In [1]:
import numpy as np
import pandas as pd
import matplotlib.pyplot as plt

from sklearn.naive_bayes import MultinomialNB
from sklearn.linear_model import LogisticRegression
from sklearn.svm import SVC
from sklearn.ensemble import VotingClassifier

from sklearn.feature_extraction.text import TfidfVectorizer
from sklearn.model_selection import train_test_split
from sklearn.preprocessing import MinMaxScaler

from sklearn.model_selection import cross_val_score, cross_val_predict
from sklearn.model_selection import KFold

from scipy import stats
from sklearn.metrics import accuracy_score
from sklearn.metrics import auc, roc_curve, roc_auc_score
from sklearn.metrics import f1_score, classification_report

## Importing data

In [2]:
df = pd.read_csv("../data/preprocessed_cleaned_body.csv")

In [3]:
df.head()

Unnamed: 0,Body,Bias,cleaned_body
0,Abortion rights advocates have asked the U.S. ...,1.67,abortion right advocate asked u supreme court ...
1,A federal appeals court rejected the most dire...,0.67,federal appeal court rejected direct constitut...
2,As part of the Trump administration's effort t...,-2.75,part trump administration effort slow migrant ...
3,"President Donald Trump and ""the Trump of the T...",-4.33,president donald trump trump tropic brazilian ...
4,"U.S Senator Elizabeth Warren, who is competing...",-10.0,u senator elizabeth warren competing democrati...

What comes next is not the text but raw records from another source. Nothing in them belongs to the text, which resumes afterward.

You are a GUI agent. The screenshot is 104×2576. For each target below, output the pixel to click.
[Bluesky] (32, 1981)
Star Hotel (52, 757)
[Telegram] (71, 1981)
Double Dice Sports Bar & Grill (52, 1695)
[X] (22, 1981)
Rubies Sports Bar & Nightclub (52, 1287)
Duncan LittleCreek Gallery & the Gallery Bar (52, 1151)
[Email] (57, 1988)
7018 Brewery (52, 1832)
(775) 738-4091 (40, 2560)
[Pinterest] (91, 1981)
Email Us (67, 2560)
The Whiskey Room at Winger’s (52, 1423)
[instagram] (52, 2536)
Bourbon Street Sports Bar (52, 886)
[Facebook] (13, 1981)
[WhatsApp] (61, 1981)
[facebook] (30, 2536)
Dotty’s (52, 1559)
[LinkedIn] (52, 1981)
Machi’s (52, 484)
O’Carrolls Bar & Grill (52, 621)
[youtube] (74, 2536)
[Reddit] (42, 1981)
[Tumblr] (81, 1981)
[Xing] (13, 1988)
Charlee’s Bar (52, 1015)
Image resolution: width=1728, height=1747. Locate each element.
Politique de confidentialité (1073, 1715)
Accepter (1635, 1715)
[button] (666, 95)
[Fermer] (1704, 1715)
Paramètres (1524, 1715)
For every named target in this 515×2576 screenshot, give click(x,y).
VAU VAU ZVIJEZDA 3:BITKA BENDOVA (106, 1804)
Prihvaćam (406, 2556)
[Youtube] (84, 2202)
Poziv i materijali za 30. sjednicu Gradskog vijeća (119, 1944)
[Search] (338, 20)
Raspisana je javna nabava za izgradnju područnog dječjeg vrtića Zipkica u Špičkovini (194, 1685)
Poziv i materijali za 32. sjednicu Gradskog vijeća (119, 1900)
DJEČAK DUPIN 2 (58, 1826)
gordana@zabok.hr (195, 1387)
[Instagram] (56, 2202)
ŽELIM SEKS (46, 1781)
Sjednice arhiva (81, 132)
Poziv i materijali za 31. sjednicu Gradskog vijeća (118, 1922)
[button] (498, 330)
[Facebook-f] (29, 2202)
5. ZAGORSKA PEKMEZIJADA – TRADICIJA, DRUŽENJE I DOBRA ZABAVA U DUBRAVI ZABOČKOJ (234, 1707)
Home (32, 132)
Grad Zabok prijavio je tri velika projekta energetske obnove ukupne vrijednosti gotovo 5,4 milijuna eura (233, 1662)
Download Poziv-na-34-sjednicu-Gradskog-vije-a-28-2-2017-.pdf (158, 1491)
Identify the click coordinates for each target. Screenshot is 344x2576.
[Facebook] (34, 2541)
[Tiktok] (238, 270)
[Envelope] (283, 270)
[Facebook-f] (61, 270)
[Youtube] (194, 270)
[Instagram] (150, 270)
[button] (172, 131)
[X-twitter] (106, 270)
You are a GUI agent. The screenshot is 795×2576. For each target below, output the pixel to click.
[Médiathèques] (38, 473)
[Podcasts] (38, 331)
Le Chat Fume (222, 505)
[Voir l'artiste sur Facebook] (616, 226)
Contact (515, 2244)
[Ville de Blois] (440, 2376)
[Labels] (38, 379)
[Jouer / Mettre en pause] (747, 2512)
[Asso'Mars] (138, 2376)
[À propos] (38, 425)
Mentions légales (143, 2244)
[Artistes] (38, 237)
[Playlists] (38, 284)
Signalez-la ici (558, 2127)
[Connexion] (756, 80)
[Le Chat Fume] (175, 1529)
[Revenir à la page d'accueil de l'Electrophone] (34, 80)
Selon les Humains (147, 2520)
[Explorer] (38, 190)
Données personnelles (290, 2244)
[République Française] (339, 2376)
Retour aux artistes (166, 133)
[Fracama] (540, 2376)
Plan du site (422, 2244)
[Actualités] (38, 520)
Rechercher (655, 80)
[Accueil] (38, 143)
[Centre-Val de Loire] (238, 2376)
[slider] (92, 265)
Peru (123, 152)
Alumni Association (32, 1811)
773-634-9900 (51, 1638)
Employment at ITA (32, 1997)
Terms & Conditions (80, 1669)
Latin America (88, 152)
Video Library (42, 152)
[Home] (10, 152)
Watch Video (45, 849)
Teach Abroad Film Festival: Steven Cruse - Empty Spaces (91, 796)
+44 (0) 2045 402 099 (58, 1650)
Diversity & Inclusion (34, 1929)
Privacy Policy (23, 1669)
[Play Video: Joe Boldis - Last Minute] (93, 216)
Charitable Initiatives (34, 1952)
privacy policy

## First Model - Naive Bayes

In [4]:
# 1 represents most left, 3 represents most right
bins = [-41, -5, 5, 41]
names = ['1', '2', '3']

multi_df = df.loc[:]
multi_df['Category'] = pd.cut(multi_df['Bias'], bins, labels=names)

In [5]:
tfidf_transformer = TfidfVectorizer(max_features = 800)
tfidf = tfidf_transformer.fit_transform(multi_df['cleaned_body'])

X = pd.DataFrame(tfidf.toarray(), columns=tfidf_transformer.get_feature_names())
y = multi_df['Category']

In [6]:
col_names = X.columns

scaler = MinMaxScaler()
scaled = scaler.fit_transform(X)
X = pd.DataFrame(scaled, columns=col_names)

In [7]:
X_train, X_test, y_train, y_test = train_test_split(X, y, random_state=3)

In [8]:
# Defining Model
mnb = MultinomialNB()
# Training Model
mnb.fit(X_train, y_train)
# Making Predictions
y_pred = mnb.predict(X_test)
# Evaluating
print("Accuracy Score: ", accuracy_score(y_test, y_pred))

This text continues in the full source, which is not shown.